What's your first memory of being funny? "I remember being the class clown, but the time I learnt I could use it to my advantage was when I was a surfie girl in Australia. You know those surfie girls? It's like growing up with hundreds of Elle Macphersons. Girls who are so unbelievably perfect. Tall, huge tits, curving in and out in all the right places. And there I was, this bonsai brunette. The girl whose cup didn't runneth over, you know? So I had to do something else. So I taught myself to be a motormouth, to verbally tap-dance..."

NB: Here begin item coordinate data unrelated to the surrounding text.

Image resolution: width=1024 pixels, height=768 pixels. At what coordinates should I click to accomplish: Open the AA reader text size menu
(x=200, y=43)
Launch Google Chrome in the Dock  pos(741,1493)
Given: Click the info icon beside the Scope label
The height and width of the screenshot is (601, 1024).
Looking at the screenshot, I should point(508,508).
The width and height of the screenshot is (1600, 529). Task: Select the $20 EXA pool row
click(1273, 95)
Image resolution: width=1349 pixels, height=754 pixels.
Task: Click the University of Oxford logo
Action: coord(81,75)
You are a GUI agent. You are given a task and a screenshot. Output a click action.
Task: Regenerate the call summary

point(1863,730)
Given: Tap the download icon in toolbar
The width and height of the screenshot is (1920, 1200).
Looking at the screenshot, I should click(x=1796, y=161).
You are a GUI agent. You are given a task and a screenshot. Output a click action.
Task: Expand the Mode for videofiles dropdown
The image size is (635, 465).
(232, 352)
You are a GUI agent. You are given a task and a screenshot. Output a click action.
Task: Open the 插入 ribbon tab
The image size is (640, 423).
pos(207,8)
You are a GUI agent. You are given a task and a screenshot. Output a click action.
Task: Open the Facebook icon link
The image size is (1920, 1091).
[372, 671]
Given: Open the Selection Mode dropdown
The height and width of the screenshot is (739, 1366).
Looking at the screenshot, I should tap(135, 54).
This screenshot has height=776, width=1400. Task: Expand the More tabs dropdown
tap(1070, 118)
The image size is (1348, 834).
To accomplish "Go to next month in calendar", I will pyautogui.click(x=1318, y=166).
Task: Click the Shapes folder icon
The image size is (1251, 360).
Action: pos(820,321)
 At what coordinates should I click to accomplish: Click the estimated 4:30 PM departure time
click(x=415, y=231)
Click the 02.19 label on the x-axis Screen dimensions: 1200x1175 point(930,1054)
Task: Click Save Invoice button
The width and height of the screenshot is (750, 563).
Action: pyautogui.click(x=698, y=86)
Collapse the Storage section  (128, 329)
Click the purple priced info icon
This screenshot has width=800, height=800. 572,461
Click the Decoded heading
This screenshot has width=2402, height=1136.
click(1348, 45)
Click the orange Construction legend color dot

I wonder what truly matters to her. Or what hurts her, even. Has she read anything about herself, say, that's been really hurtful? "Oh, all the time. Journalists hate me." Do they? "Yeah, you know. Show-off. Loud-mouth. The puns. They're always going on about puns being the lowest form of wit. Well, if they were good enough for Shakespeare... And everyone is always going on about what a mistake it was, Geoff leaving Nigella Lawson for me. I get a lot of that. That's what it's gonna say on my tombstone: 'What the hell did he see in her?'"

She met Geoffrey Robertson in Australia, on a TV show, and immediately came to Britain to be with him. And, yes, he did dump Nigella for her. "She's perfectly nice, but I'm allergic to any woman who makes other women feel inadequate. Martha Stewart, she's my real hatred. How to make Christmas cards out of your old potato shavings... Women are meant to be so many women at once, and you can't do it. Domestic goddess, sex goddess, earth mother, the shoulder-padded career girl, trophy wife..."

Now, hang on, I say. You're railing against all the things you are, and have. The Moschino suits. The terrific legs. The house in West Hampstead, as well as the little flat in town. The famous husband. The famous friends. The bestselling novels. The girly night in-crowd thing. You make other women feel inadequate. I'm jealous of you.

She just can't see it, though. Or won't see it. She should, actually, be in Hello! Have you ever done Hello!? "Oh, God no. They did ring me to do it once and I said I'd do it as a spoof. Crap everywhere, house in state of chaos, yelling at the children. One of the editors agreed but then the head person found out and freaked." Sadly, I say, there's just no ironic typeface at Hello!. Still, it's worth it for the madly over-decorated nurseries all celebrities seem to go for when they've just had a baby. "You know those children are going to put themselves up for adoption very, very quickly," she says.

Plus, of course, Hello! understands that you just can't see Jane Seymour's dining-table from too many angles. She laughs at this. It's a very old line of mine. But I'm buggered if I'm going to be beaten at my own game.

In short, she is complicated but very likeable and genuinely warm. For every question I ask her, she asks me two, which does help me feel less pallid. She has, also, tackled some taboos, has come out and said that no matter how dearly you love your kids, time does not fly while helping them do a three-piece Spot puzzle for the 467th time. "More women are writing about it now. Naomi Wolf, Rachel Cusk. But they could do with a few more jokes."

She gives me a lift in her taxi part of the way. She would have taken me all the way, she says, but she has to take Georgie to Fun with Music or something. My last glimpse of her is in the back of the cab, waving a shimmering aquamarine arm and those fire-engine fingertips. I do hope the champagne and face-pack and hilarity thing comes off. I might even do the Moschino-macaw thing. After all, birds of a feather should frock together... (Oh God, it is sodding catching!)